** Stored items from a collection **
====

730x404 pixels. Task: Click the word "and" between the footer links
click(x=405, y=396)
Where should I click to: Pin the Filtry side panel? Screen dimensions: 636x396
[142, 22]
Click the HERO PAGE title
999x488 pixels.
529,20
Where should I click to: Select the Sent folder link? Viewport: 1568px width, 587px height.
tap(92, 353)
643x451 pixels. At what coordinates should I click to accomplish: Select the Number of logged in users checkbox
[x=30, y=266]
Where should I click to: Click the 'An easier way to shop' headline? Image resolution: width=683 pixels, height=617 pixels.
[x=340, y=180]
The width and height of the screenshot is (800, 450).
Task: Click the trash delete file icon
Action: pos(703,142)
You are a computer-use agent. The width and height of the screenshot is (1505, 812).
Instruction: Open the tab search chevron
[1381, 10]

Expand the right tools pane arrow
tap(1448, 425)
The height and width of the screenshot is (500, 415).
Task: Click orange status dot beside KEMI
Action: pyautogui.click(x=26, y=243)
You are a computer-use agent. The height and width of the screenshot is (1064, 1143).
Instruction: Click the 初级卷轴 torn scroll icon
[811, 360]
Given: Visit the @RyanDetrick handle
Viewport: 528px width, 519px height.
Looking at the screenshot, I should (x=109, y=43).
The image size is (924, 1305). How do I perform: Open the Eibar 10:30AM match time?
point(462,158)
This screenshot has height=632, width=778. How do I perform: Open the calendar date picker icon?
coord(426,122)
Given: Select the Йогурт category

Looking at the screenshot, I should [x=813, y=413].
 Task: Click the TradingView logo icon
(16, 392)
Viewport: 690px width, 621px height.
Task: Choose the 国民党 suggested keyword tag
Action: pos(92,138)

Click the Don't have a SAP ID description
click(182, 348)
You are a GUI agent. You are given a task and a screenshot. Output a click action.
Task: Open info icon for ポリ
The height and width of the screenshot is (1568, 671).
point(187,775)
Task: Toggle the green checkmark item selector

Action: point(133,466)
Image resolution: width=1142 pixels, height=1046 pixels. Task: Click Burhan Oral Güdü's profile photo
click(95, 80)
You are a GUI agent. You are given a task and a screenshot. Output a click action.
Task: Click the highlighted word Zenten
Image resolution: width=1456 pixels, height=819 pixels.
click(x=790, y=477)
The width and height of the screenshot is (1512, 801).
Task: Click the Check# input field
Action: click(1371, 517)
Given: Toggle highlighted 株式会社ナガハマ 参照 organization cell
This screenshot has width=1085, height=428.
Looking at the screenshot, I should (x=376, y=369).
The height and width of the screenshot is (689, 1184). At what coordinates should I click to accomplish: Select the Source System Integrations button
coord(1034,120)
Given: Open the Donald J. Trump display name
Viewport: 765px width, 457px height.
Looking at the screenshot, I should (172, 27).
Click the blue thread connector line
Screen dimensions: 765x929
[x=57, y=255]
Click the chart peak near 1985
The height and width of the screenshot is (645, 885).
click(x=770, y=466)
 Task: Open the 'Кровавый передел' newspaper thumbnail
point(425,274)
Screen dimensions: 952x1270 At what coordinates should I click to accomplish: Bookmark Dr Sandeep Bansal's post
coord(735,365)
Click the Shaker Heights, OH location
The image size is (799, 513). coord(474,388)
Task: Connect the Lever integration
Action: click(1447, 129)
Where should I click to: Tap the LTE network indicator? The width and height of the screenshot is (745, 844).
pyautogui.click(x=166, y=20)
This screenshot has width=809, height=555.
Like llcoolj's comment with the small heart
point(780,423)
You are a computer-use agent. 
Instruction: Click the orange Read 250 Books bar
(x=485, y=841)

====

** TASK INSTRUCTIONS **
The lines from the one holding "Like llcoolj's comment with the small heart" to the final line of the entries, both included, are what should be output, exactly and alone.

** OUTPUT FOR THIS EXERCISE **
Like llcoolj's comment with the small heart
point(780,423)
You are a computer-use agent. 
Instruction: Click the orange Read 250 Books bar
(x=485, y=841)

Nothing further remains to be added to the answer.